La cultura moderna de China -la actual, no la preservada en el formol de los museos- es todavía algo muy lejano para España o Latinoamérica, y probablemente lo seguirá siendo siempre, pero es cierto que en los últimos 10 o 15 años ha dejado de ser una gran desconocida y ha despertado interés en mucha gente. Multitud de cosas pueden haber influido en ello, desde el nobel a Mo Yan hasta la internacionalización de China en lo político o en lo económico, la organización de los JJOO de Pekín, las películas de Zhang Yimou o hasta las trapisondas de Ai Weiwei.

Junto a esta progresiva salida al exterior de la cultura china, y quizá como consecuencia de ella, nos estamos encontrando con algunos curiosos casos de “mestizaje” entre ambos mundos, el chino y el hispano.

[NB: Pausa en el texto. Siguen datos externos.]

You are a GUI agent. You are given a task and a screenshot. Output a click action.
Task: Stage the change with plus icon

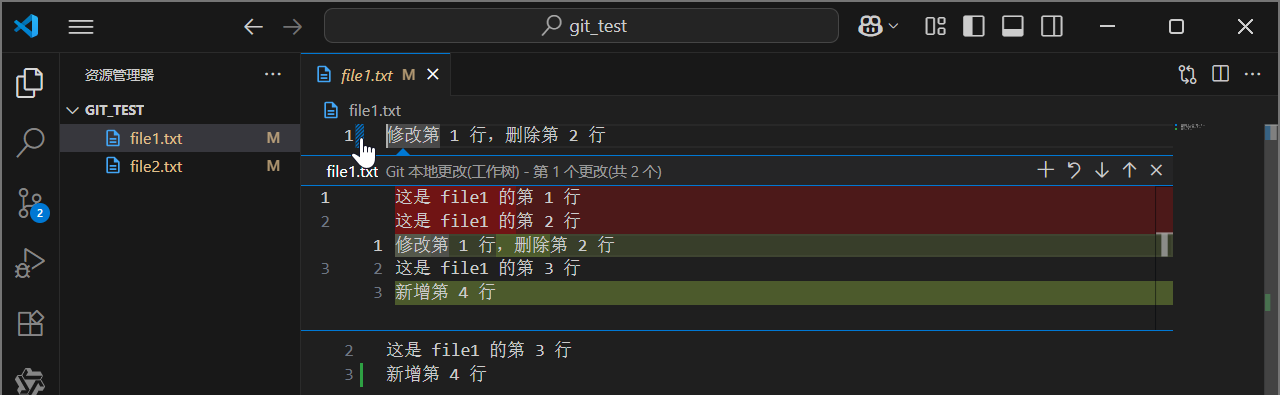[1046, 170]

Veamos tres casos que no ocurren en suelo chino, sino en España o Latinoamérica:

EN MÚSICA: GAS, EL GRUPO BARCELONÉS QUE CANTA EN MANDARÍN

Gas es un grupo formado en 2009 que desde 2012 decidió dedicarse casi exclusivamente a cantar en chino para buscar originalidad en el panorama musical español y de paso intentar darse a conocer en el mercado oriental. Con un sonido eminentemente indie y un acento chino de su solista bastante decente (desde luego, bastante mejor que el de Avril Lavigne) el grupo ha sacado un disco en mandarín y prepara otro.

Gas es además responsable de la versión en mandarín del himno del Barça, club que tiene muchos seguidores en China, aunque ahora que el equipo está de “cambio de ciclo” me da que muchos chinos se van a pasar al Real Madrid o incluso al Atleti (los fans de este país son bastante chaqueteros y siempre van con el ganador).

EN CÓMIC: GAZPACHO AGRIDULCE, VIÑETAS CHINO-ANDALUZAS

El webcómic Gazpacho Agridulce surgió en octubre del pasado año y en pocos meses se ha convertido en un gran bombazo, hasta el punto de que su autora, la chino-algecireña Quan Zhou Wu, lo ha conseguido colar como sección fija en las webs de El País y del canal de televisión Divinity. El título del cómic ya avisa: en él la autora, que se define como una china con carácter muy andaluz, cuenta con humor irreverente su vida, y el choque cultural al que se enfrenta en el día a día (sobre todo con su muy tradicional madre, dueña de un restaurante chino y gran protagonista de las historietas).

Quan cuenta cosas en el fondo parecidas a las que los españoles “sufrimos” en China, quizá desde el otro lado del espejo, siempre con un toque de gracia gaditana. Con un tono aparentemente ligero, cuenta en un par de viñetas cosas sobre las diferencias culturales entre Occidente y Oriente que a un sociólogo le costaría varios tomos explicar.

Su caso es muy intrépido, porque por una parte no son muchas las mujeres que se meten en el mundo del cómic (su estilo recuerda un poco al de Maitena, aunque supongo que ella estará harta de que le comparen) y por otra parte porque prácticamente nadie había llevado al cómic en español el tema de los inmigrantes chinos (y menos alguien de dentro del propio colectivo).

EN LITERATURA: SANTIAGO GAMBOA, PÁGINAS EN PEKÍN

Usar China como escenario de un libro o novela no es tan raro, ya en el siglo XIX lo hizo Julio Verne con sus Tribulaciones de un Chino en China. Pero no son muchos los autores en español que lo han hecho, y más raros aún son los que repiten la experiencia. En esto, el colombiano Santiago Gamboa, uno de los autores con mayor proyección actual en ese país, es una interesante excepción.

Gamboa, quien ha viajado varias veces a China, tiene tres libros ambientados en este país, concretamente en Pekín: Los Impostores (2001), Octubre en Pekín (2002) y Hotel Pekín (2008). Ojo, no confundan la segunda de las obras con El otoño en Pekín, que es de Boris Vian y poco tiene que ver con la capital china.

La última de las obras mencionadas surgió de un viaje a China que Gamboa hizo con su amigo, el director colombiano Sergio Cabrera, para intentar poner en marcha un proyecto cinematográfico en el país asiático que al final no resultó. (Cabrera, entusiasta del maoísmo en sus años de juventud, vivió en China durante los 60 y 70, incluso durante los años de la Revolución Cultural).